To quote the above video: “It really isn’t just a headache. But the symptoms and effects of *** are widely misunderstood.” “Light can be painful, noise can be very irritating.”
There aren’t many things that this could be in reference to. In fact the entire podcast is about something entirely different, the similarities just cannot be ignored. These things are widely accepted and understood through the general populace, but if you place these symptoms in the context of something else it becomes a very taboo subject and implies very serious negative connotations.
A sensitivity to noise or to light, a feeling of nausea or light-headedness, an inability to concentrate or to reason. Why are these acceptable in terms of one condition but not another? Why are we shunned for something we cannot possibly control?
In a world centred around the neurotypical person, autistics face a multitude of issues. Personally, the most prominent of these is sensory overload. The previous video from the BBC is about migraines, and how chronic sufferers of these go about their daily lives. Migraines are a commonplace thing, with some people experiencing up to 20 a month. They are considered normal within society, many people are allowed off work or school because of them. They are also very similar to how an autistic person feels during sensory overload and the shutdown that follows.
Sensory overload occurs when an environment contains too much information for an autistic brain to process, especially when said brain is already pre-occupied with trying to navigate the minefield of social interaction or interpreting emotions. Often this environmental information can be spotted and avoided, I myself am susceptible to noise. Busy and loud high streets can be a struggle. Repetitive noises such as a dripping tap can be infuriating. Even the mere sound of someone eating can be enough to push me over the edge.
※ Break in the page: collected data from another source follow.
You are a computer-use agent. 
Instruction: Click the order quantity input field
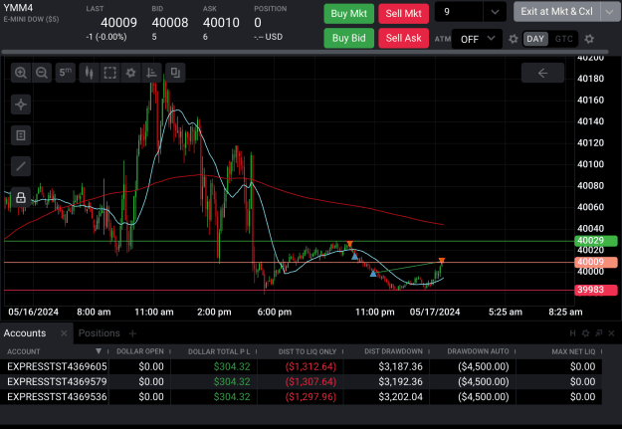[x=459, y=12]
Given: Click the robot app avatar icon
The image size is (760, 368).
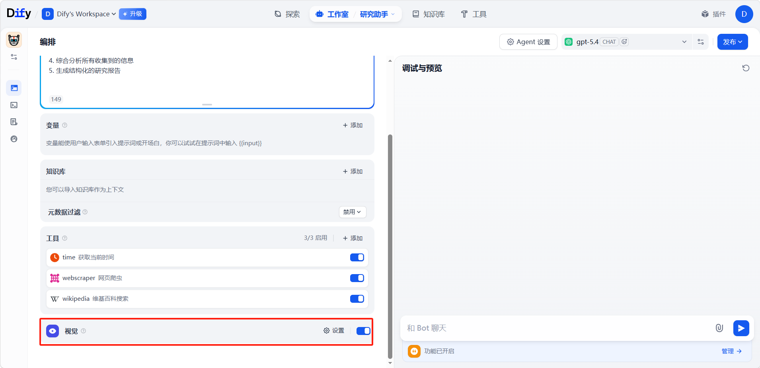Looking at the screenshot, I should click(14, 40).
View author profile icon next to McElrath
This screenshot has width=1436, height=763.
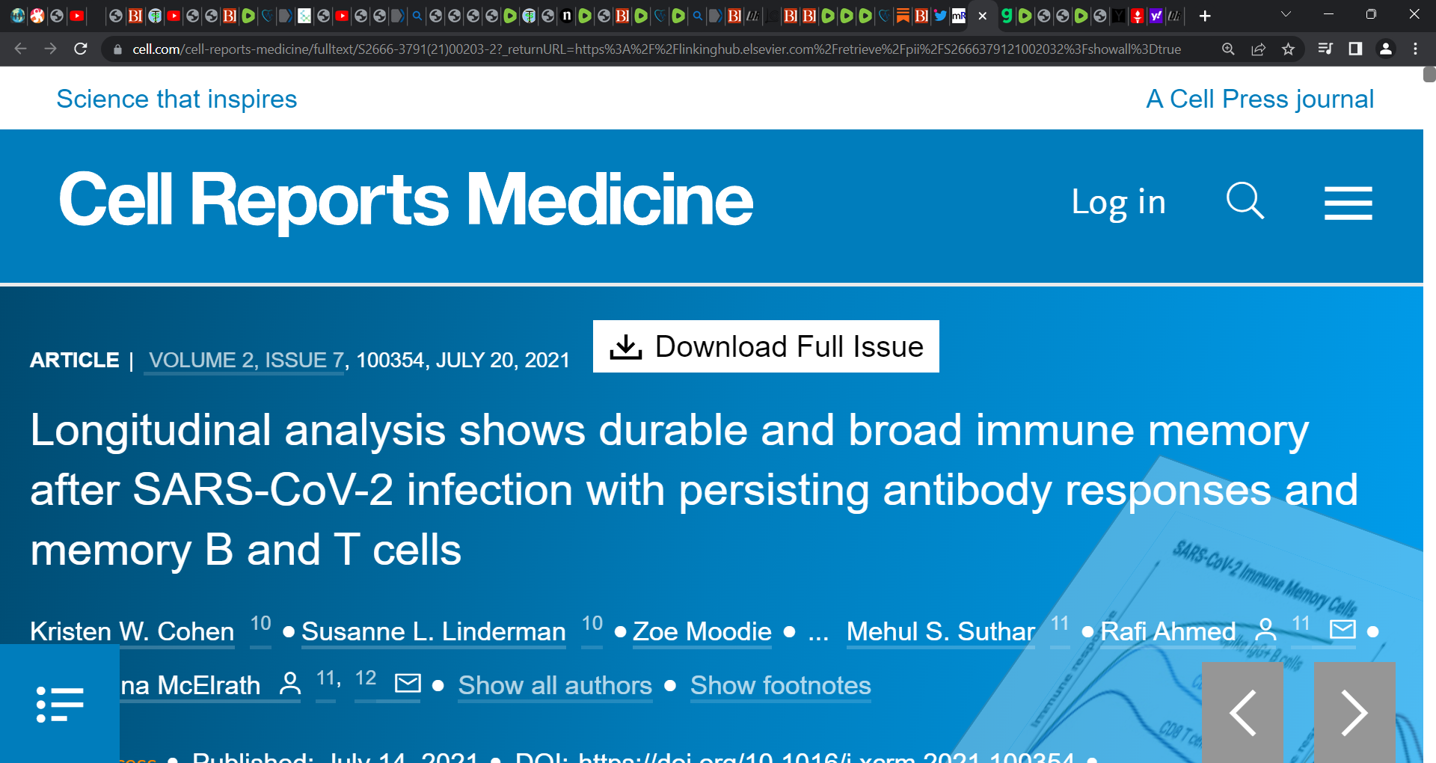coord(289,684)
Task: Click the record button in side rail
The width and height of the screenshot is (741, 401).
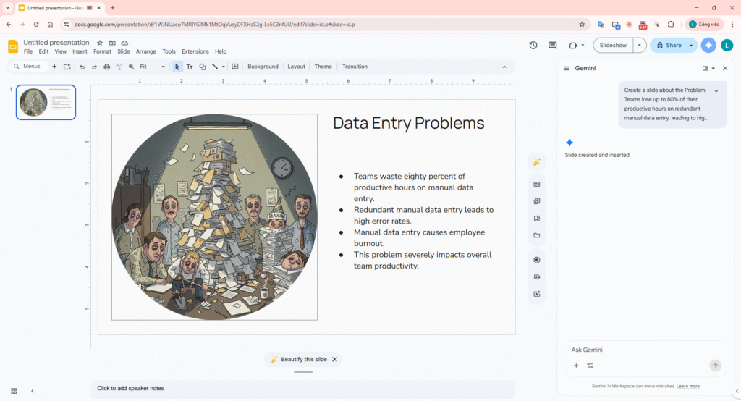Action: tap(536, 260)
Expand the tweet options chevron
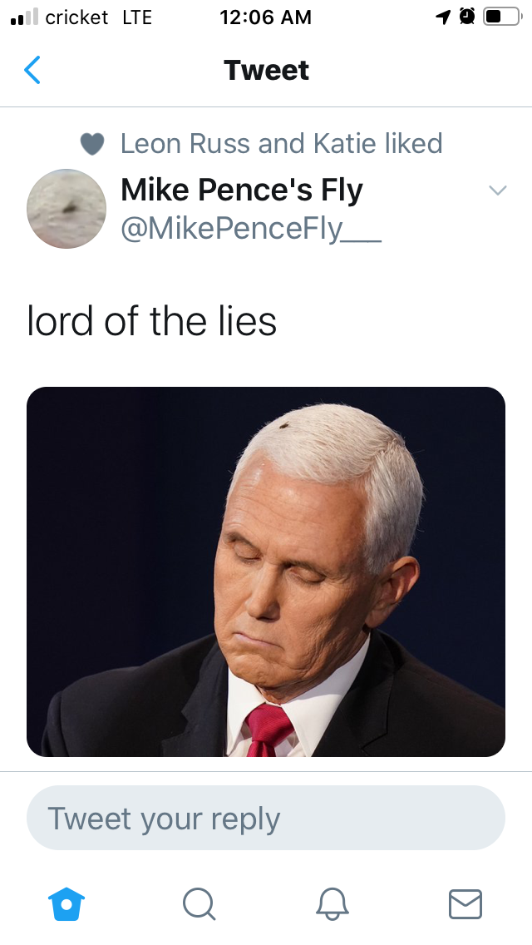The image size is (532, 945). point(497,190)
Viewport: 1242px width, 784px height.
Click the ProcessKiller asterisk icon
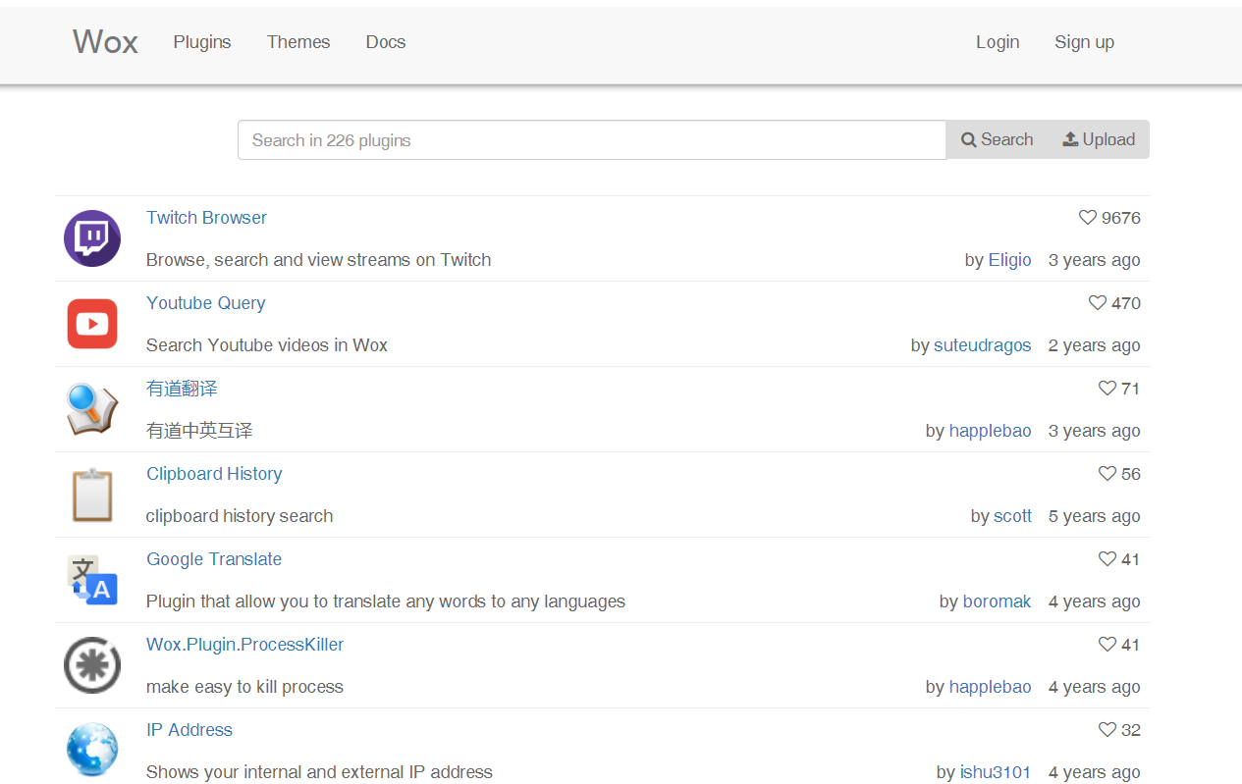92,665
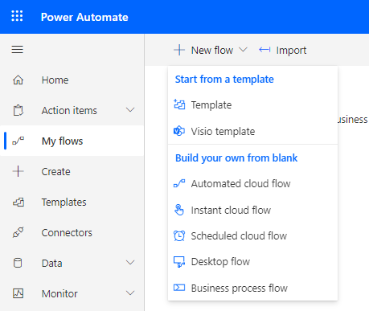Expand the Action items chevron
Image resolution: width=369 pixels, height=311 pixels.
coord(130,110)
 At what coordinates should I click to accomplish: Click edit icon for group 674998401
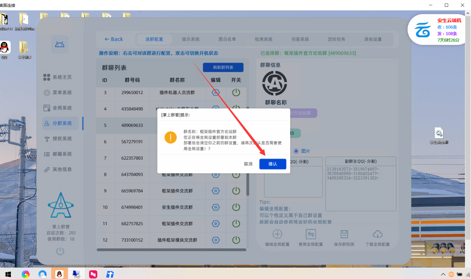[216, 207]
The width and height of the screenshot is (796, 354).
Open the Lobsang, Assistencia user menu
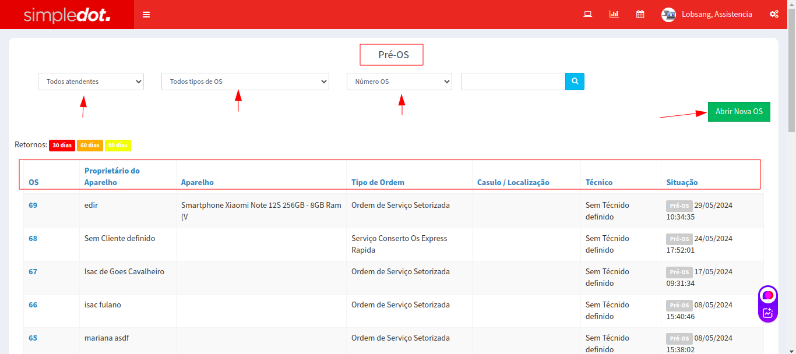[717, 15]
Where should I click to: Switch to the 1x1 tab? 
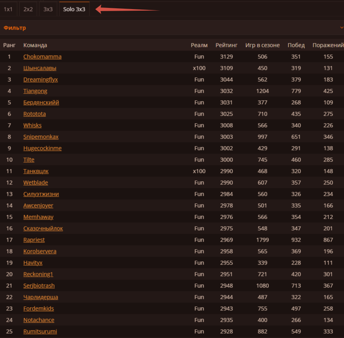point(8,9)
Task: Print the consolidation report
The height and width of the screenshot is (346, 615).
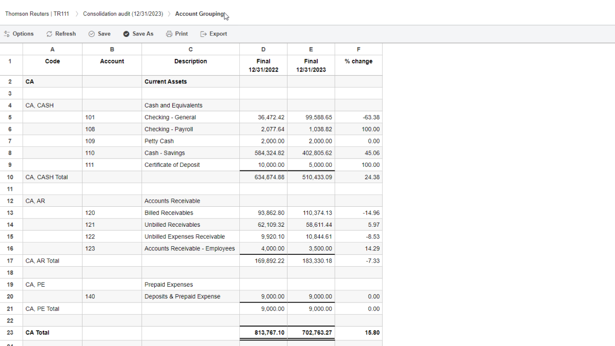Action: 177,33
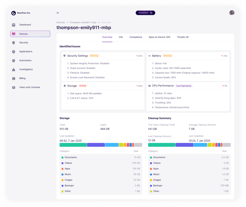Image resolution: width=246 pixels, height=207 pixels.
Task: Open the Users and Licenses icon
Action: [14, 87]
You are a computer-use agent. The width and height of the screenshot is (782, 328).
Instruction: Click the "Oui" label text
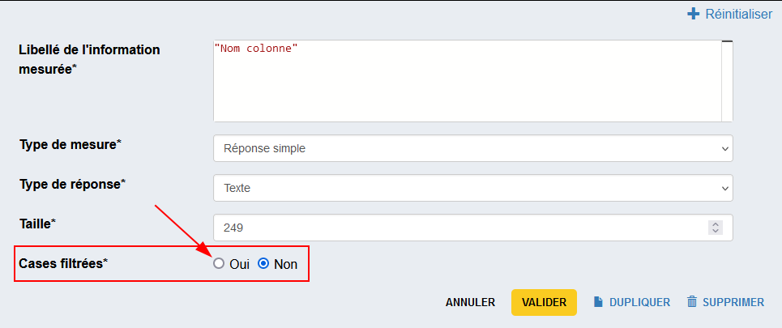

During shutdowns many autistics become non-speaking, whereby they physically cannot speak. I am not willing to speak for the entire autistic community but during these times I have found I am capable of communicating using technology, or through simple hand gestures, but not through verbal means. Our awareness of our surroundings can go two ways at this point: either we close down our sensory range to that which is in front of us (minimising the input we’re receiving) or we become hypersensitive to everything around us (noticing every tiny detail).
You often cannot tell when an autistic person is in shutdown, I know a lot of us do our best to mask it and appear ‘normal’. This is detrimental to our mental health, as well as being incredibly exhausting. Those that know us well will start to pick up on offensive sensory environments, and eventually be able to tell when our brains are incapable of receiving any more information. I’d like to make a strong note that once we are in shutdown, there is nothing you can do to take us out of it. Do not take this personally. Remove us from the over-stimulating environment (whether physically or by employing devices such as noise cancelling headphones) and allow us time to recover. During these periods we can outwardly appear fine, do not take this as an indication of what is going on internally. I have had repeated comments of “you should smile more” or “stop being so moody” whilst being in shutdown, especially during my un-diagnosed years. In reality I was simply in a room surrounded by far too many people making far too much noise.
There are other ways to communicate that do not involve talking and even if you have to wait for the person to return to a neutral state, they will best know how you can help them. No autistic person is the same, just like no ‘normal’ person is the same. Do not assume that because you know one person, or have read an article online, that you know best how to help someone. Nobody knows how to cope as much as someone that has lived with something their entire life, be open with them and you may find that they already have well established mechanisms for dealing with any and all situations.
I do not intend for this to undermine the experience of anyone who does have migraines, merely to compare the situations and highlight the differences between them in modern society.